Why would you ever want to switch on auto-cao and auto-maxv and then not have them invoked? Well, consider what happens when you tag up a 2-CD opera box set. Each CD's tracks probably starts off living in their own folder (let's call them CD1 and CD2). You probably cd to CD1, run CCDT, quit and then cd to CD2, run CCDT there, and quit... and then create a third folder into which the two separate CD folders can be combined into a single opera 'composition'. But if maxv and cao were to be run as you quit CD1 and CD2, then you'd end up with two 'composition' super-FLACs, each with different volume boosts applied.
What you actually want to do in that situation is to be able to quit CD1 without maxv or cao kicking in; quit CD2 without maxv or cao kicking in; combine CD1 and CD2 into a whole-opera folder, and then quit CCDT in that whole-opera folder: only at this last point would you really want cao and maxv to kick in, to create a single whole-opera super-FLAC whose relative volume is consistent across the entire composition.
Hence, for two runs of CCDT you do not want auto-maxv or auto-cao to happen; for a third run, you do.

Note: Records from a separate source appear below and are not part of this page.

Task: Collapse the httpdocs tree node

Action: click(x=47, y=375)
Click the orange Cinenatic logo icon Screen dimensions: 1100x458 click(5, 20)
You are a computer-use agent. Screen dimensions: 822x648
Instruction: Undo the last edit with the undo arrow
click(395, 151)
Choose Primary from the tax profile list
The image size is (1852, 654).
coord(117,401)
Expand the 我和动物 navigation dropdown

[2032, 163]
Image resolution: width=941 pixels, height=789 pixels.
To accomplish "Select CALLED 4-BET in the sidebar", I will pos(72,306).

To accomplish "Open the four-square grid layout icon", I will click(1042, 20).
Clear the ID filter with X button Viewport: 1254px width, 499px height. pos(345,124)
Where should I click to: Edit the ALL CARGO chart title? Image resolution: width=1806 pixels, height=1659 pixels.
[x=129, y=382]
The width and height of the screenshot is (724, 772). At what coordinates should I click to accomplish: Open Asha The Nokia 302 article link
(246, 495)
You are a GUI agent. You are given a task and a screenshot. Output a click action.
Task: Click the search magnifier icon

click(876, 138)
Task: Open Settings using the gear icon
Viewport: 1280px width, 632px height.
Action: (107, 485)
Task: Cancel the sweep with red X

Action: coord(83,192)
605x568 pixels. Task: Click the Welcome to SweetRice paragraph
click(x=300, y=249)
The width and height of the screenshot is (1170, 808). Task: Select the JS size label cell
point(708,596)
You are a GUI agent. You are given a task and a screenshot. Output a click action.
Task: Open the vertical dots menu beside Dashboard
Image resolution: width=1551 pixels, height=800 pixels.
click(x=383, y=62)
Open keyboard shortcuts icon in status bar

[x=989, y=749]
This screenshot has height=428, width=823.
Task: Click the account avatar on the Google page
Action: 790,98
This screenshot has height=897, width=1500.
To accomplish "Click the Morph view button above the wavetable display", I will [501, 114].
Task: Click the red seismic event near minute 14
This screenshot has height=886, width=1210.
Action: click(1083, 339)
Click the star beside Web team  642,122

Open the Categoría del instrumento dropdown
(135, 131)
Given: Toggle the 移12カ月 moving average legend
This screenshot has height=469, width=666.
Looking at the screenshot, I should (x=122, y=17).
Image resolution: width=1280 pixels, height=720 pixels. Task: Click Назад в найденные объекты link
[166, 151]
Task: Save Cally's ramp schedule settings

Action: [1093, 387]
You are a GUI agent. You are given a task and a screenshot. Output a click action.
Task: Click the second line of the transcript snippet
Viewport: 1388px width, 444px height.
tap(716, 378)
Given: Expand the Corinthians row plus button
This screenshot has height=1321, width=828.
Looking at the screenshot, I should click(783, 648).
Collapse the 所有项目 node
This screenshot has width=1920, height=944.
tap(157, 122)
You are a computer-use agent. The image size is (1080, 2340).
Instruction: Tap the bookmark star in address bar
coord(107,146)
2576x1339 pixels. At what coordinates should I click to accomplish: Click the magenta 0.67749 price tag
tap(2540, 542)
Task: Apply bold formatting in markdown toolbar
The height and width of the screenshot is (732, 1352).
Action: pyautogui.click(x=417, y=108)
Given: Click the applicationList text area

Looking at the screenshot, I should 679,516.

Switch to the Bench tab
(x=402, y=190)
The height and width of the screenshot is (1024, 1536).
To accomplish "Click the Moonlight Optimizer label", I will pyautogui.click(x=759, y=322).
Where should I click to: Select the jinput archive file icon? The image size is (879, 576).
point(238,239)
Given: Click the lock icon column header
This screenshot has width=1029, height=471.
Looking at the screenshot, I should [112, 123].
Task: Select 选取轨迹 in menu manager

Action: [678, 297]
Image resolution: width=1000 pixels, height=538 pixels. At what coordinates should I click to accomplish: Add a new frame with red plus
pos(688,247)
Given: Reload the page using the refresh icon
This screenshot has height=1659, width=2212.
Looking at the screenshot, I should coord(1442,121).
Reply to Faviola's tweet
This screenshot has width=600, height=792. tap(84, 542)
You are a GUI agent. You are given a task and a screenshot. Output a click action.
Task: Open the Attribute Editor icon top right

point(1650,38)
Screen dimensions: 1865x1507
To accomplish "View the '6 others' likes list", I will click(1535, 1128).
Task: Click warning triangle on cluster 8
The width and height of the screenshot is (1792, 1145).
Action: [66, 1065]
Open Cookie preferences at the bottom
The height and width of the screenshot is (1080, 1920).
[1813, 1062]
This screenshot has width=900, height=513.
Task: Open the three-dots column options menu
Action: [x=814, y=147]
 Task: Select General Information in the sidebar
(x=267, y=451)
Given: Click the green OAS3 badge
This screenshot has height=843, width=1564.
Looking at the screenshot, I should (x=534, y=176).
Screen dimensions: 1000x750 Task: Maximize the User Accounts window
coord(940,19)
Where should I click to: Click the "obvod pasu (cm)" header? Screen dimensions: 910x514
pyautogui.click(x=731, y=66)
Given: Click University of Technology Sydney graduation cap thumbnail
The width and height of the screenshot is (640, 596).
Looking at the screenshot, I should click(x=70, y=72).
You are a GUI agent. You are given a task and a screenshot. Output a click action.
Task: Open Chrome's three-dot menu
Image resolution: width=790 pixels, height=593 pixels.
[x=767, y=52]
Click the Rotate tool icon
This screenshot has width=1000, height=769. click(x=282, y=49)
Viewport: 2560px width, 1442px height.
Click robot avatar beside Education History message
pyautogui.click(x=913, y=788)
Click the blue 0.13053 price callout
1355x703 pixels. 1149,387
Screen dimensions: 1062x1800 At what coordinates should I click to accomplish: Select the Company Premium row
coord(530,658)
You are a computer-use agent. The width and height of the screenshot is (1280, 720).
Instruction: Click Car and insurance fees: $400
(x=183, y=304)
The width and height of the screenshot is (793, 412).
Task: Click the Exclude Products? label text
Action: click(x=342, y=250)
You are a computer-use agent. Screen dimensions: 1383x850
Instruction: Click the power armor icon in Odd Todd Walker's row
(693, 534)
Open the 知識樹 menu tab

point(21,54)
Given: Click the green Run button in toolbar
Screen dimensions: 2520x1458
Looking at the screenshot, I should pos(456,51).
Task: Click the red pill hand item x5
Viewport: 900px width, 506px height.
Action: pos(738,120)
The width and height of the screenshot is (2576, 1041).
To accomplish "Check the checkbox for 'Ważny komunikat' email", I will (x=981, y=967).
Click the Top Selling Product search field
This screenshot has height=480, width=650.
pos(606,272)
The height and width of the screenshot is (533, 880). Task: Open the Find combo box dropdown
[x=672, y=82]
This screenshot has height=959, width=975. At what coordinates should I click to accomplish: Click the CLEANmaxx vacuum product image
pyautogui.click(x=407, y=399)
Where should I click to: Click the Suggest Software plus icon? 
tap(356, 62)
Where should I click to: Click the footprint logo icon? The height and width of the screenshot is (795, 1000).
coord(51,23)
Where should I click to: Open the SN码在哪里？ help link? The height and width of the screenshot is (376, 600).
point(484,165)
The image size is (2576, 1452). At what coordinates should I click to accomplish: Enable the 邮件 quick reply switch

Well, now that is possible: for the first two runs of CCDT you type 'x' to quit. When you quit out of CCDT the third time, you type 'q' -and, at that point, the auto-post-processing takes place.
Of course, for single-CD compositions that don't span disks, the 'x' option will probably never be needed. But it's there for multi-CD compositions, really.
The short version: whilst auto-cao and auto-maxv are potentially good things to have happen automatically, there will definitely be times when you don't want them to happen automatically. And for those times, there's the 'x' option. For all other times when the auto-post-processing is desired, the 'q' option does the trick.
Apart from all that, note that auto-CAO won't kick in until there's at least two FLACs in a folder to work with. If a folder already contains an entire composition that consists of a single FLAC anyway, there's little point in CAO turning it into a different single FLAC! Only when two or more FLACs exist can they meaningfully be combined into a single super-FLAC.
Similarly, if auto-MAXV determines that the loudest track in a folder is already as loud as it can safely go, it will run... but it won't do anything. This will usually be true for rips from ordinary CDs. It will usually not be true for rips from SACDs or similar high-resolutiion audio sources (because they tend to be deliberately mastered at significantly lower volumes than ordinary CDs to avoid the quantisation errors that occur at high volume due to their high sampling rates).
As ever, updates to CCDT are best and most easily achieved by running ccdt --checkver, if you already are running a reasonably recent version. Failing that, type these three commands:
cd wget https://absolutelybaching.com/abc_installer bash abc_installer --ccdt
Or, if you prefer, simply download the script and install it manually.